* **FUENTE**
···

También el Belén histórico, del que hablan los evangelios, el que ha dado nombre a todos los lugares que se llaman así, es una imagen del verdadero Belén que aún no es. Los Evangelios hablan de Belén en términos proféticos, más bien que históricos, y la profecía sigue sin cumplirse: Belén sigue siendo una localidad sometida en la Cisjordania palestina ocupada por Israel. Está a 9 kilómetros de Jerusalén, que significa “ciudad de paz” pero es en realidad ciudad de violencia, de la que no hay un único responsable, pero sí un responsable mayor: el estado de Israel con su poderoso aliado, los Estados Unidos de América. Belén de Palestina con sus 25.000 habitantes, todos extranjeros en su tierra, la mitad cristianos y la otra mitad musulmanes, muchos de ellos refugiados palestinos, doblemente extranjeros. Belén rodeado, aislado más bien, por un muro inhumano erigido por el estado israelí, muro de cemento y de soldados que restringen a capricho la libertad de entrada y de salida de sus habitantes.
Belén es toda la geografía del planeta en su diversidad y paradojas, con sus dramas más terribles y con sus sueños más bellos. Es figura de todos los Belenes. Imagen de todas las injusticias y grietas del mundo. E imagen de otro mundo que hemos de engendrar, imagen del poder de lo pequeño y lo sencillo, de la bondad más fuerte, de la fe en la vida y en la humanidad a pesar de todo.
No en balde Belén significa “ciudad del pan”, del pan que falta a tantos, de tanto pan que despilfarramos, de la tristeza de la codicia, de la alegría de la comensalía, de la felicidad de la bondad y del compartir, la única felicidad verdadera. Belén es el nombre de esa ciudad futura de todos los hombres y mujeres, de todos los vivientes
.

···

* **LISTADO PROPORCIONADO**
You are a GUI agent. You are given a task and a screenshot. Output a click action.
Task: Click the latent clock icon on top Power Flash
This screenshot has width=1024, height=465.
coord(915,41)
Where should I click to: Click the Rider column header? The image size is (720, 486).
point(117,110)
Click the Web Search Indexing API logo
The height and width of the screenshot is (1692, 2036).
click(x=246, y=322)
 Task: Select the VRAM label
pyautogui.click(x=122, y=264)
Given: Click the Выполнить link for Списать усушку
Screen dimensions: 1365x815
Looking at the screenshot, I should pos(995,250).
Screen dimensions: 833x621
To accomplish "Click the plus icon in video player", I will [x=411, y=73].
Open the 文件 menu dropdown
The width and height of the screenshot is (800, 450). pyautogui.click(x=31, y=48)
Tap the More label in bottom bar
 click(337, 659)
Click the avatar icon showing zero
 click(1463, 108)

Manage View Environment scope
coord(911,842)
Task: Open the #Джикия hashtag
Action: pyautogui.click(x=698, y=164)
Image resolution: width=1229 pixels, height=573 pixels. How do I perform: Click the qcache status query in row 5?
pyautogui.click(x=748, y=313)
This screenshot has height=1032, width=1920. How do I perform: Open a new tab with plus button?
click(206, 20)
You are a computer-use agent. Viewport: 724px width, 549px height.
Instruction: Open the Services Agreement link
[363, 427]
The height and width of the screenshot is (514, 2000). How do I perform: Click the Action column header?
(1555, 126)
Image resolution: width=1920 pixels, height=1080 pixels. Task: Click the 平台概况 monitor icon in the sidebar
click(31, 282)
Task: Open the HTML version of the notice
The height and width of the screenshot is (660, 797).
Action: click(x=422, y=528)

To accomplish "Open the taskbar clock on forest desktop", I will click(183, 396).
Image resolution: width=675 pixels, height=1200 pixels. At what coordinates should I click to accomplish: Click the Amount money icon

···

* **OBJETIVO PLANTEADO A**
Según el texto sobre Belén, ¿qué significa el nombre de Belén?
* **OBJETIVO PLANTEADO B**
Prolonga el texto sobre Belén a partir de su última oración.

* **RESULTADO A**
Belén significa "ciudad del pan".

* **RESULTADO B**
Ése es el Belén del que nos hablan los Evangelios. Los evangelios no son crónicas de lo que alguna vez sucedió en el campo de los pastores a las afueras de Belén de Judea. Son más bien profecía de lo que hemos de hacer que suceda: que haya pan, libertad, igualdad para todos. Aunque Jesús no hubiera nacido en Belén, sino en Nazaret, como seguramente nació, y aunque María no fuera físicamente virgen y José fuera, como sin duda fue, el padre de Jesús, eso no restaría nada al mensaje evangélico ni habría de afectar en nada a la fe de los cristianos de hoy. Pues, al igual que los poemas y las profecías, los evangelios se escribieron para mover el corazón y liberar la esperanza, siempre tan amenazada. No se escribieron para contar el pasado, sino para imaginar y suscitar el futuro. Y ahí estamos, ¿o no?
Vayamos, pues. Delante del Belén de nuestra casa, quiero inclinarme ante el niño Jesús – profecía de la humanidad– como María y José. Y volver a soñar, y que el sueño me impulse a construir el Belén de un futuro mucho mejor para todos.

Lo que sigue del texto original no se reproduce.